A
mãe no sopé da escada, deixando-se cair no degrau, chorando estupefacta sem
esconder a cara, o pai ouvindo pela segunda vez a notícia. Chamadas da
Metrópole a meio do dia eram quase sempre nefandas. Na altura ainda não se
usava o telefone para não se dizer nada. Em Luanda estava finalmente fresco,
chovera, a terra vermelha cheirava. Foi em Maio, poucos dias antes de ele fazer
setenta e dois anos. Pois a esse dia não queria eu voltar.
Foi
um destes portugueses construtores de impérios, apostados numa ideia de
embelezamento das grandes obras, engenheiro civil, especialista nos portos de
Macau e do Norte de Angola. Teve a linguagem truculenta e cheia da gente de
Coimbra, ainda para mais filho primeiro de poeta satírico e repentista. Foi da
geração que fez a Primeira Guerra, esteve no desastre de La Lys, como alferes,
nas transmissões. Esteve em Macau a construir o porto, em Angola como
Governador de Luanda, e muito mais que não sei dele. Mas quando eu nasci já trabalhava
no palacete do Fomento, no Príncipe Real.

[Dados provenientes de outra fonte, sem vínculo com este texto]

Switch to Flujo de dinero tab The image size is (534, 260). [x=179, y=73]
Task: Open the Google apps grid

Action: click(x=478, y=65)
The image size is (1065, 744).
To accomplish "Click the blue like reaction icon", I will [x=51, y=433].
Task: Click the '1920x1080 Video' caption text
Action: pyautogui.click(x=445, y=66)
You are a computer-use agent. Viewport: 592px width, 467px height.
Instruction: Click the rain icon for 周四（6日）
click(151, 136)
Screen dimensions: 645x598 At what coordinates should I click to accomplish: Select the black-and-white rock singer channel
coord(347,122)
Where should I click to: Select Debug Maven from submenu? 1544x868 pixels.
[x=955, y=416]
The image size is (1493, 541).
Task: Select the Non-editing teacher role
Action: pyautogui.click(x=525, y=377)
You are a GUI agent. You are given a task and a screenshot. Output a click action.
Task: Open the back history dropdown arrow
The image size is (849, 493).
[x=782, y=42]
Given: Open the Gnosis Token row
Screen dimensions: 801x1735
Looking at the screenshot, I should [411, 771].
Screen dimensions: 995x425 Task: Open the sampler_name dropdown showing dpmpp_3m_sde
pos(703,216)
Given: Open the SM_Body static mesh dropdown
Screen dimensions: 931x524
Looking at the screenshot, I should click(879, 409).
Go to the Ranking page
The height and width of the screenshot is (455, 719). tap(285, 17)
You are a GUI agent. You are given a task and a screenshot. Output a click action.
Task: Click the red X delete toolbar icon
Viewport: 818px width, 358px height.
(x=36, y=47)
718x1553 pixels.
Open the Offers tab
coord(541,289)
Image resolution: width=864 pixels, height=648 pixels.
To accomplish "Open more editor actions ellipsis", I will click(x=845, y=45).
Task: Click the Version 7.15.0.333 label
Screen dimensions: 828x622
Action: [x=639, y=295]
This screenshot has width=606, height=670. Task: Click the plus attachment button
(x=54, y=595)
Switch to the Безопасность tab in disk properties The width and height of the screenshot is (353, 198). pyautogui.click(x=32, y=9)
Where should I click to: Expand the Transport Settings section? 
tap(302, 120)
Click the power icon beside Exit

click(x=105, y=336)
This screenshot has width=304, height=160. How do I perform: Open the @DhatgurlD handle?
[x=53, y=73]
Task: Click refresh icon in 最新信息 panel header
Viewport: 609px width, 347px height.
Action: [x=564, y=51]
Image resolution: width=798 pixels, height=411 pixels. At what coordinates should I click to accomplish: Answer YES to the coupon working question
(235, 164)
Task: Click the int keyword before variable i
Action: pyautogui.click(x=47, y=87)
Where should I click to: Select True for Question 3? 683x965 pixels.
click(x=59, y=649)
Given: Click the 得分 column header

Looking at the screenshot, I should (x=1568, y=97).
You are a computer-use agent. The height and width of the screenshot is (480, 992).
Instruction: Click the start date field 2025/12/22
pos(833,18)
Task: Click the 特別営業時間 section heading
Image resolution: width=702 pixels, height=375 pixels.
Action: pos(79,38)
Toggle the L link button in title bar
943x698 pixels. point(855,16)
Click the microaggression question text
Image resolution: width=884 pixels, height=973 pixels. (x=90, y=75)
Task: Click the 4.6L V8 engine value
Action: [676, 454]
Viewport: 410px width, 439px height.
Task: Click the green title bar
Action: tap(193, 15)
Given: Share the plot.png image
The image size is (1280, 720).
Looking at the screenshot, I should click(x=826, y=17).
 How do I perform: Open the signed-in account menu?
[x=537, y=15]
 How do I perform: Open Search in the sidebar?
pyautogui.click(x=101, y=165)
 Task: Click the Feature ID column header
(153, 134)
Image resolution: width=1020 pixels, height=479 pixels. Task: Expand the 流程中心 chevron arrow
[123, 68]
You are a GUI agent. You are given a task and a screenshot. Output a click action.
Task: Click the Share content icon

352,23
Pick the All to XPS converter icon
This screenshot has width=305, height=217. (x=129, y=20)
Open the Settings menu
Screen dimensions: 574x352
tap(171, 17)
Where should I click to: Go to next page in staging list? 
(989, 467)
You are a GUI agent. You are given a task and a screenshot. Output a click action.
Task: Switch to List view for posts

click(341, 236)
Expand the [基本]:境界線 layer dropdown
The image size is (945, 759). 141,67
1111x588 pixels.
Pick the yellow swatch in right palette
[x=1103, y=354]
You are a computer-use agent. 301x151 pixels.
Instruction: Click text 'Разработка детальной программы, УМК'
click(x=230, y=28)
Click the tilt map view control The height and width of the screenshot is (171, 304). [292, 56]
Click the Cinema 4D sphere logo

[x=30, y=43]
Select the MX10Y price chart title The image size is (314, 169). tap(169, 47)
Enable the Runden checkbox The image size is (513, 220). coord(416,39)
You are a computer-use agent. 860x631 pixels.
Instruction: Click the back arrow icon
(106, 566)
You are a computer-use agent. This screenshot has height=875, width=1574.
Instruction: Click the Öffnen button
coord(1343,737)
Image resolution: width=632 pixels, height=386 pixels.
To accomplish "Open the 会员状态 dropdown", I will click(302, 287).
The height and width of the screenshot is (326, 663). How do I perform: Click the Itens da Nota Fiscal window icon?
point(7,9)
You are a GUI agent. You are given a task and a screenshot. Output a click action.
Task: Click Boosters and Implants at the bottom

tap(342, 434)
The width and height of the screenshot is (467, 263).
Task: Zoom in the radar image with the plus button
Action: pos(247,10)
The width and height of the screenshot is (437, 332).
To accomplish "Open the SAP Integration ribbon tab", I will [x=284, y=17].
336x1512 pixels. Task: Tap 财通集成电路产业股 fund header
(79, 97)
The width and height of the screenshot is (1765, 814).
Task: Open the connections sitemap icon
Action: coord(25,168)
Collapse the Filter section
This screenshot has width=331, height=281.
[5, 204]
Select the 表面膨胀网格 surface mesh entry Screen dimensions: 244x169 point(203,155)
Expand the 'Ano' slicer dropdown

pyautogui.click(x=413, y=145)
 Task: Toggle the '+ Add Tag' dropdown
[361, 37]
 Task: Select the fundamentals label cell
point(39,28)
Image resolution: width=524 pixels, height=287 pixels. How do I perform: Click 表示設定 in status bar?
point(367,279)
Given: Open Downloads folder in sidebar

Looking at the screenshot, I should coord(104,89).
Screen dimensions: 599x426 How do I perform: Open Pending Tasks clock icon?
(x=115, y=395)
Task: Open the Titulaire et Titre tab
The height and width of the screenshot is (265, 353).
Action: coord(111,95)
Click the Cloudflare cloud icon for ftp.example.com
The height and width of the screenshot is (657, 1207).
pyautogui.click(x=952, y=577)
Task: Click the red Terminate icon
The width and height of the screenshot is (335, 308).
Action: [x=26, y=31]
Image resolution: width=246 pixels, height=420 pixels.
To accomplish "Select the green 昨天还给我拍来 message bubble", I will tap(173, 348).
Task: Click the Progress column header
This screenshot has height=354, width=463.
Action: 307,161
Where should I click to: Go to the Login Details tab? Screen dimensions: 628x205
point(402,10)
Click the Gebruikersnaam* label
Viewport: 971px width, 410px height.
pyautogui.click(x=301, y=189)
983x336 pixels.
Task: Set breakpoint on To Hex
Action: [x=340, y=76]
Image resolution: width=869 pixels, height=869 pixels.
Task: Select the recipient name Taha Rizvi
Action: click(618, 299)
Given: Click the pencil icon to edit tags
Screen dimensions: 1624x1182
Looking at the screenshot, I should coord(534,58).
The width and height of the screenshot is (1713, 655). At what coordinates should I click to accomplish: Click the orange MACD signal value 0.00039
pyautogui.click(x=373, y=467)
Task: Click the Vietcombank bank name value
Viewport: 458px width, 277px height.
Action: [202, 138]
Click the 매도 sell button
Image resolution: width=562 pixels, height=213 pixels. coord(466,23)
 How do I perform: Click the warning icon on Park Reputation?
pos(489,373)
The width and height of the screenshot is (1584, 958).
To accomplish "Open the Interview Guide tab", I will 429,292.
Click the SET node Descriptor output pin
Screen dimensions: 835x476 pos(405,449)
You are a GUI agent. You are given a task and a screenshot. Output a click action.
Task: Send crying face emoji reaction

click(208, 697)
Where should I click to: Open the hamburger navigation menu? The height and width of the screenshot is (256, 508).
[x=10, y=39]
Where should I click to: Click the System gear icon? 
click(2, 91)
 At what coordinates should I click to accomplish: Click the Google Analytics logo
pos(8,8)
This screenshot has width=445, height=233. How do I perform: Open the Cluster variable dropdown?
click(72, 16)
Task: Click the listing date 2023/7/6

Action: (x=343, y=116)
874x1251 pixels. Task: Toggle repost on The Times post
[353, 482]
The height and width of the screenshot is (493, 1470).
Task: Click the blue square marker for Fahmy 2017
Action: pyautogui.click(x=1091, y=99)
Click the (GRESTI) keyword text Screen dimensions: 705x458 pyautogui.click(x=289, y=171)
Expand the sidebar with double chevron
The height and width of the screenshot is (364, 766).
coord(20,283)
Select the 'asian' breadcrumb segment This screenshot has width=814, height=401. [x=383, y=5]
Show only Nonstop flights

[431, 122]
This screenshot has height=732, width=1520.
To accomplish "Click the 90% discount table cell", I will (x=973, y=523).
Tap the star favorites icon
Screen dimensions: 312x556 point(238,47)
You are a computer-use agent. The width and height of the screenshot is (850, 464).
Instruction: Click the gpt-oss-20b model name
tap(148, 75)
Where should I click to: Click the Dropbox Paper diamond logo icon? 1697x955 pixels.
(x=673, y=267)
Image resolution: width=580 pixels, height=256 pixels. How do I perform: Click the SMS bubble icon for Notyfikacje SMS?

Vou com ele e com a minha mãe passear ao Chiado. Descemos à rua do Carmo, é nas sapatarias da Primeiro de Dezembro que me oferece mais uns pares de sandalitas. Tenho-as de todas as cores, fechadas nas caixas, nunca terei pés para tanto sapato. Na loja gozo o privilégio, ao invés da gata borralheira, e tudo me serve nesse tempo. Está um dia de Primavera clássica, com seu coro de promessas, ainda reservado, embora nós nos adiantemos na leveza dos vestidos e no gelo das limonadas. Dá-me prendas, mas é ele que faz anos no dia seguinte. Até ao fim, vejo-o sempre carregado de prendas para me dar. E acabamos na pastelaria Suíça, porque nada se faz na Baixa sem imenso chantilly.
Lembro e celebro os serões silenciosos no escritório do avô. O meu lugar cativo no sofá de couro e a prancheta para desenhar. Levanto a cabeça e vejo-o a trabalhar no álbum, com a pinça, passando as folhas de papel de seda. Os selos mais bonitos, com pássaros de Angola, são ideia sua. Acabou a festa, retirámo-nos os dois para o escritório, eu para o cadeirão, ele para os selos.
Inaugurou-se hoje, ao fim de vinte anos de trabalhos, o Cristo Rei de Almada. “O mostrengo que está no fim do mar”, como lhe chamava em casa. Foi um domingo, 17 de Maio de 1959. O Cardeal Cerejeira fez discurso inflamado sobre o milagre da paz. Uma revoada de seis mil pombos, uma chuva de pétalas de rosa marcaram o carácter celestial do evento. De um avião lançou-se sobre o povo uma chuva de sacrifícios. Ao longo do ano as crianças do país fizeram renúncias, coleccionaram privações. Os mealheiros acabaram nacionalmente depositados nos presépios das paróquias, a 28 de Dezembro, que consta do martirológio como o Dia dos Santos Inocentes. Instigados pelas mestras, os meninos das escolas escreveram em pedacinhos de papel os sacrifícios que tinham feito por amor ao Cristo Rei. E agora era isso que chovia. Era o milagre da paz. Ou apenas o princípio dele.